だが……引っ掛かる。偶然なら、それで良いのだが。
「着きましたわ」
「えっ? ここが貴女の……家?」
「スゴク オオキイ ゼ」
「大きいって言うか、これは……」
結論から言おう、城だった。
比喩ではない。紛うこと無き、この街の中心部。
「さぁ、どうぞ入ってください」
「君……いや、貴女はもしや、お姫様? という事なんでしょうか?」
「隠していてすみません。貴方達には、今からお父様に会っていただきます」
「それってつまり、王様ってことよね!?」
「オォウ、キングニ アエルナンテ コウエイ ダゼ」
「俺この世界に来てまだ初日なんだが……。眠い……」
「この先です」
広い部屋。
ズラリと並ぶ護衛の兵士。
そして玉座には、王。
「その者達が……?」
「はい、お父様」
何の話だ。早く用件を言え。
「えっと……、お話と言うのは?」
「娘は、強力な魔法を使える人間を探していたのだ」
あ、じゃあ俺関係無いですねなーるほど
「お父様……。このアキラさんは、見たこともない魔法を使うのです」
「えっ」
「ほう」
どいつもこいつも……。
日本最古の民芸品を、魔法なんて非科学的で意味の分からん物と一緒にしやがって!
「あれはですね……、魔法じゃなくて、生物学的な」
「何だってよい。そうだな……、何かここで見せてみよ」
「えぇ……」
くっそ、なんだこのオッサン
「何でもと言いましても、俺……私に出来るのは、精々駒ヶ根玉を作ることくらいでして……」
「こまがね……? 構わん。
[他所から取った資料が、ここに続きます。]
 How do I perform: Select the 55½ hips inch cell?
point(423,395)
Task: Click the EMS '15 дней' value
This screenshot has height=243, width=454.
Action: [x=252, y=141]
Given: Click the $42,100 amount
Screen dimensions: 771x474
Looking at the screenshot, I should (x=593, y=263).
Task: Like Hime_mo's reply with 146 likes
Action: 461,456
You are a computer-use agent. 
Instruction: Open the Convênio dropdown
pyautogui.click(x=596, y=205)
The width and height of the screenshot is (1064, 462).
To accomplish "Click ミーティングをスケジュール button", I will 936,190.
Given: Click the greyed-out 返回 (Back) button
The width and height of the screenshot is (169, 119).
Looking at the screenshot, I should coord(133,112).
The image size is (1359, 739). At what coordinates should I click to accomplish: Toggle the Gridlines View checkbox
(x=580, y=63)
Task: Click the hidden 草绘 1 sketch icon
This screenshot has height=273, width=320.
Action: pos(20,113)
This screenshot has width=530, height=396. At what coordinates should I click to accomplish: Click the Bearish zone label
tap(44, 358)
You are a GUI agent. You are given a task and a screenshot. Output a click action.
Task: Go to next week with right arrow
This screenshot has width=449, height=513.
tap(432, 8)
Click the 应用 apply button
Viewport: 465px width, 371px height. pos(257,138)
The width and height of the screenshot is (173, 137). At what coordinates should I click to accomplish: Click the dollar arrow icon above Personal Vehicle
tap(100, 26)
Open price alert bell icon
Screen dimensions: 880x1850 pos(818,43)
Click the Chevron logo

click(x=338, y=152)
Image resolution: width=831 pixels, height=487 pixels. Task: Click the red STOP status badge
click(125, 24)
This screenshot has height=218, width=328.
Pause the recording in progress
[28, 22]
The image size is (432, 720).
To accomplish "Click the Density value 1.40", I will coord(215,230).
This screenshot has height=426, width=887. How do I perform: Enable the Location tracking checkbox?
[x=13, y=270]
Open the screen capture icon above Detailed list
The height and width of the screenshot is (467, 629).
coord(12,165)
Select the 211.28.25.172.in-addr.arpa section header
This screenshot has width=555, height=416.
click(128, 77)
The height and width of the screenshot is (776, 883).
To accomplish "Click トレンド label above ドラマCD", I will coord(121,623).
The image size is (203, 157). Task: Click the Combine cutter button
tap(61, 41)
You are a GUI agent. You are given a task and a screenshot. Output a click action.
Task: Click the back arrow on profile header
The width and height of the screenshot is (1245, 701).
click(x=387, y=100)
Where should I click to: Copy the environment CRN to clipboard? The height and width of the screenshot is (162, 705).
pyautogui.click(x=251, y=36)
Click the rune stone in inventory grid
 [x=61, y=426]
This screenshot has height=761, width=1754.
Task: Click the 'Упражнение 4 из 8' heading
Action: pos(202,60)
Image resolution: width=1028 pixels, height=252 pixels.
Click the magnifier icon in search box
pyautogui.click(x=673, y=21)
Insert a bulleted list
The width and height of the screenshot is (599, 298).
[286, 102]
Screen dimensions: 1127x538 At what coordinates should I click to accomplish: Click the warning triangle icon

作って見せよ」
こんなもの作ったところで、何の役にも立たないってのに……、こうなりゃヤケだ!
「では王様。布切れとレモン汁、あと小さな鉄の欠片をいくつか用意していただけますか?」
「構わんが……そんな物で一体何を?」
「布切れ……レモン汁……はっ! まさかアキラ! アレを起こす気なのね!?」
「ああ。こんなんで満足してもらえるかは、分かんねェけどな!」
原理自体は小学生の自由研究レベルだが……、この世界の科学力なら、理解していない筈!!
「レモンはクエン酸を多く含んでいるんだ。……よし」
布切れ全体に、レモン汁をよく染み込ませる。
「そして……ビタミンC。これも大事だ」
布切れを丸め、トントンと軽く、まんべんなく叩く。
「一体……奴は何をしているのだ?」
「王様、理解できないのも無理はありません。私も最初はそうでしたから……」
布を広げ、鉄片を並べ!
「頼むぞ……、成功してくれ……!!」
再び丸く!! 包み込む!!!
「おお……!」
「やったわね……アキラ!」
「ナンダアレハ スゴイ ゼ」
やれやれ。久し振りだったが、手順を忘れてなくて良かった。
「出来たぜ……! 駒ヶ根玉だ!!」
ザワつく護衛兵達。
「一体……何が起こるというのだ!?」
「見てのお楽しみさ!」
完成した駒ヶ根玉のカバーを開き、中のスイッチを押す! すると!!
「こ、これは!? 眩しいっ!!」
「これはビタミンCの作用……玉が発光しているのね!」
「メガ ミエナイ ゼ」
「こんな力……本当に、あの方は一体どういう!?」
光は収まった……が、数秒の後、どよめきが広がる。
「これは……! 護衛兵達の武器が! 鎧が!!」
「悪いな! ちゃんとあとで弁償するぜ」
当然、兵士の装備は全てドロドロに溶けている。
だが基礎的な化学の原理を知らないこの世界の人間は、ただ驚くばかりだ。
「流石はアキラね……この土壇場で、こんなこと思い付くなんて」
「へへ、まぁな」
(この者達なら……本当に出来るかも知れん)
(『魔王』を討つ事が……!!)
メインストーリーに入りそうですね。
鎧を溶かすやつは、小学生の頃友達の家でやってよく怒られました。